> **YOUR GOAL**
Return exactly the lines that run from the one containing "human papillomavirus (HPV) (122, 1061)" to the end of the entries, with both ends included.

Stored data
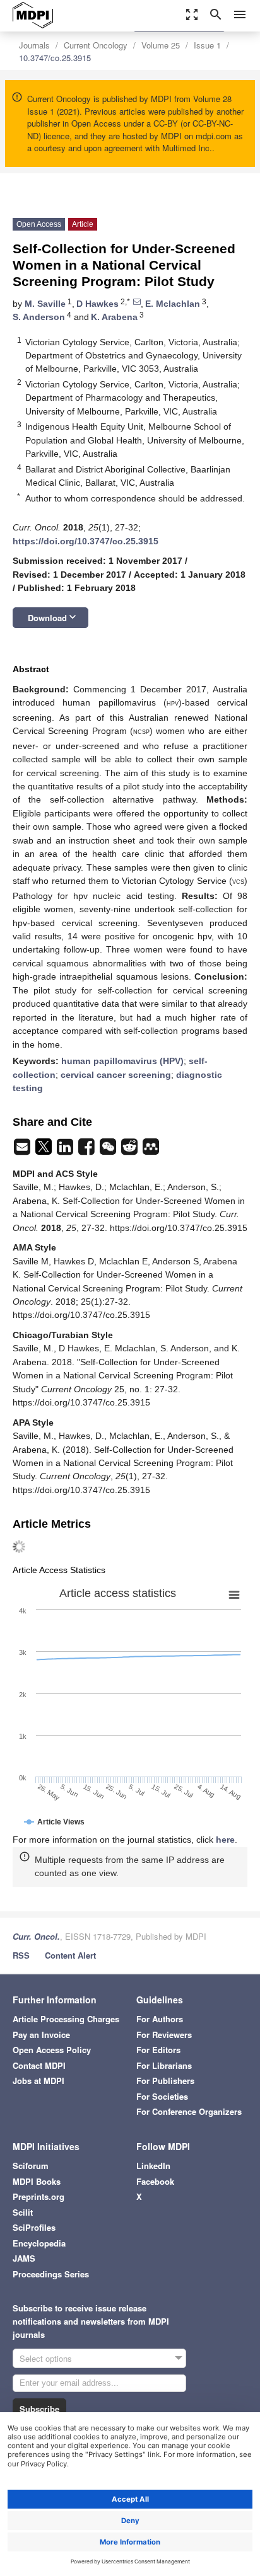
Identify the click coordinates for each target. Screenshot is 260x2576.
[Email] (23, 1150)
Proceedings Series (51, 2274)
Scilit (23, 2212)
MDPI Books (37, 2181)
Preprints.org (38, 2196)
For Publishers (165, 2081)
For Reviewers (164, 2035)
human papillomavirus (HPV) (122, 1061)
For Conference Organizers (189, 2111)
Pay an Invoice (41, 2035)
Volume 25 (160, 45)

> **WRITTEN ANSWER**
human papillomavirus (HPV) (122, 1061)
For Conference Organizers (189, 2111)
Pay an Invoice (41, 2035)
Volume 25 (160, 45)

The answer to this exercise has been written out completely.